=== What you should do ===
Would you retype exactly the lines below, starting with the one that has "Focus the Application ID input field" and going on through the one that has "Image resolution: width=233", with no pictures and nothing else?

=== Information shown ===

══════════════════════════════

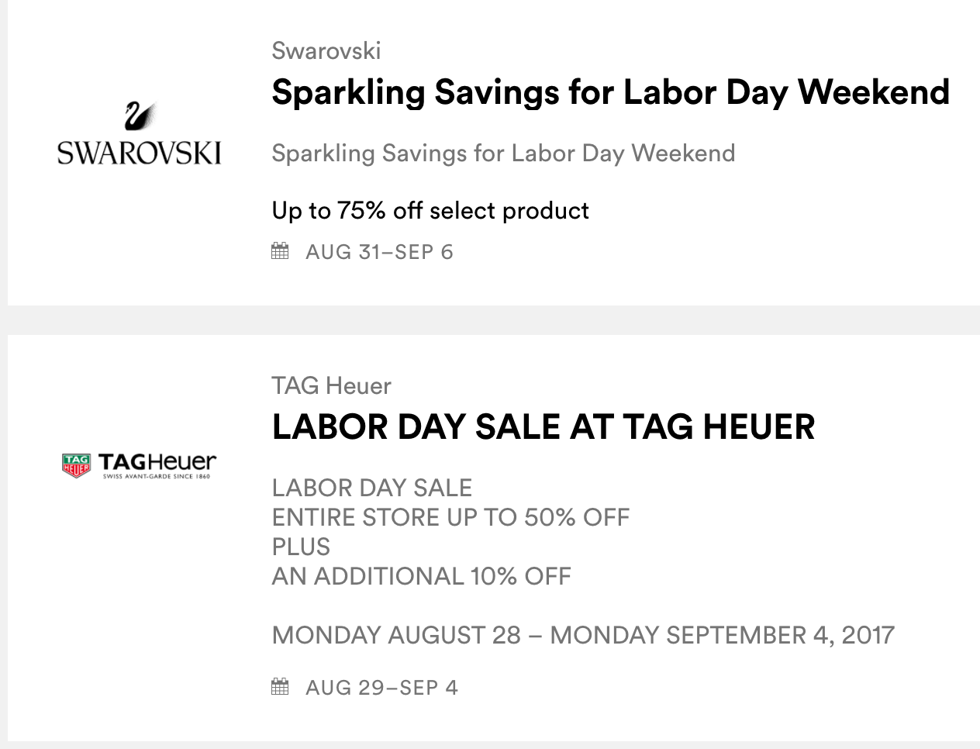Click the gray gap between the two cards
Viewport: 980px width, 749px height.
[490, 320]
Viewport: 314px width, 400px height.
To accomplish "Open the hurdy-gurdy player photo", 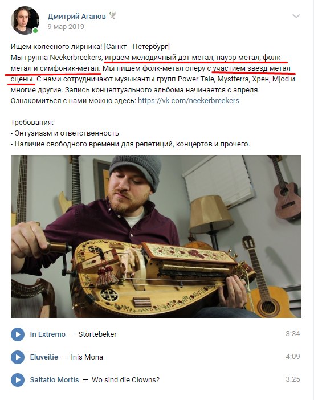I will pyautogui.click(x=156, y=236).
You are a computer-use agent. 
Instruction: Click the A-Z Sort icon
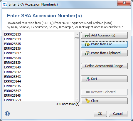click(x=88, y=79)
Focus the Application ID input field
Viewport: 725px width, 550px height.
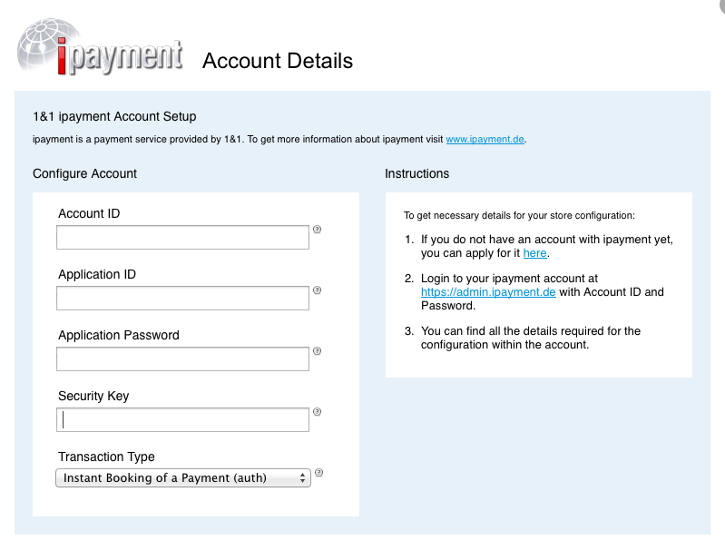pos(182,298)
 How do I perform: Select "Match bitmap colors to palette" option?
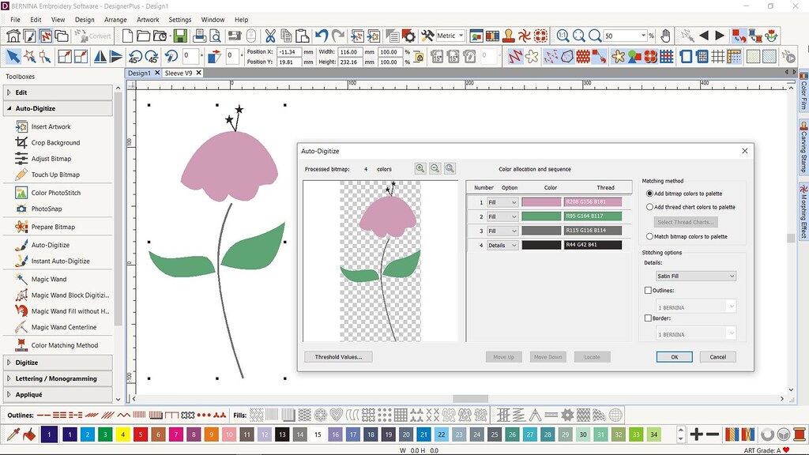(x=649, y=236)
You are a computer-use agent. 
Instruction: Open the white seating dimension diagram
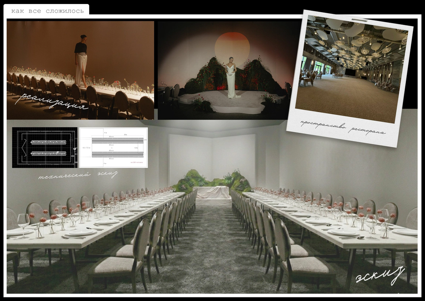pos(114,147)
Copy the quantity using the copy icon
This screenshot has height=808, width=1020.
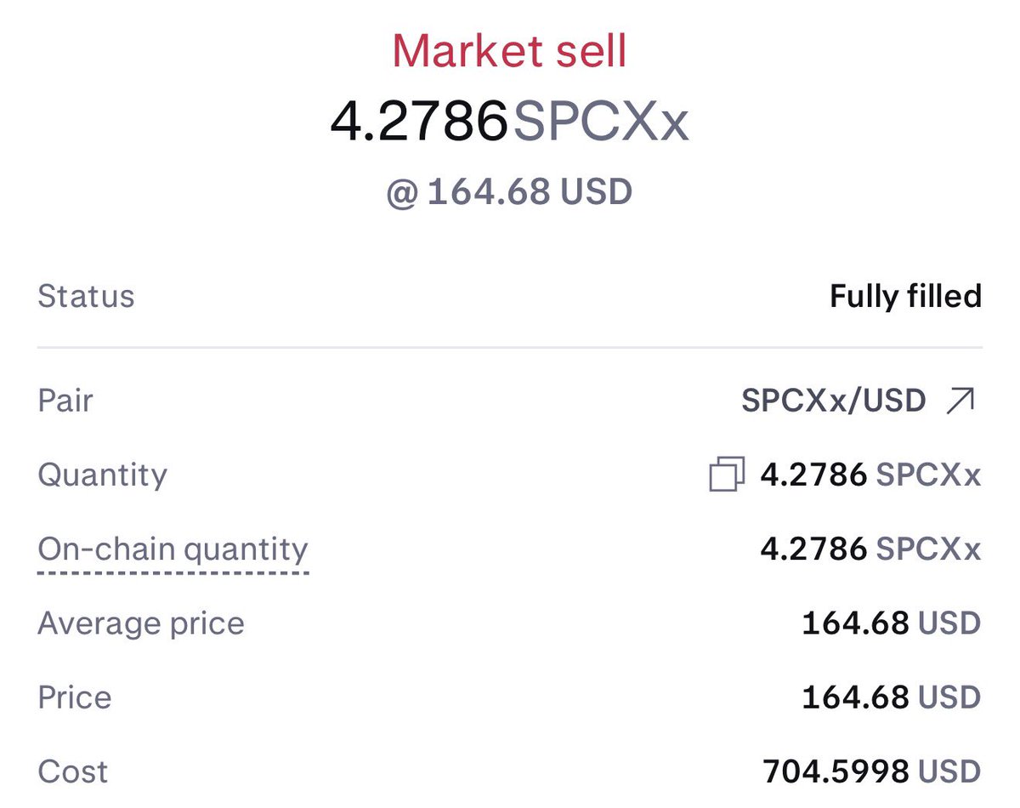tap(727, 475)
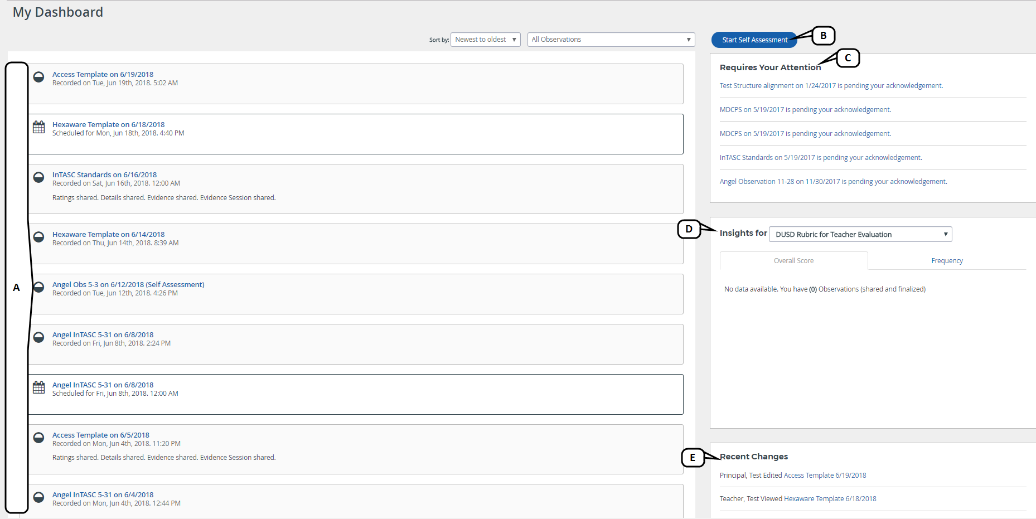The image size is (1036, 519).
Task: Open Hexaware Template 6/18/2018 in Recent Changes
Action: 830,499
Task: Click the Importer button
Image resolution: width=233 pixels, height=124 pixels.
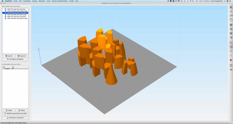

══════════════════════════════

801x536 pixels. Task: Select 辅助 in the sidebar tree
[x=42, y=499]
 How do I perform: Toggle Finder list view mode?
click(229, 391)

══════════════════════════════

=== Exercise output ===
Focus the Application ID input field
Viewport: 725px width, 550px height.
pos(182,298)
 How do I perform: Select "Match bitmap colors to palette" option?
(x=649, y=236)
You are a computer-use agent. 
Instruction: Open the white seating dimension diagram
pos(114,147)
Copy the quantity using the copy icon
This screenshot has height=808, width=1020.
tap(727, 475)
The image size is (1036, 519).
Task: Open Hexaware Template 6/18/2018 in Recent Changes
Action: 830,499
Task: Click the Importer button
Image resolution: width=233 pixels, height=124 pixels.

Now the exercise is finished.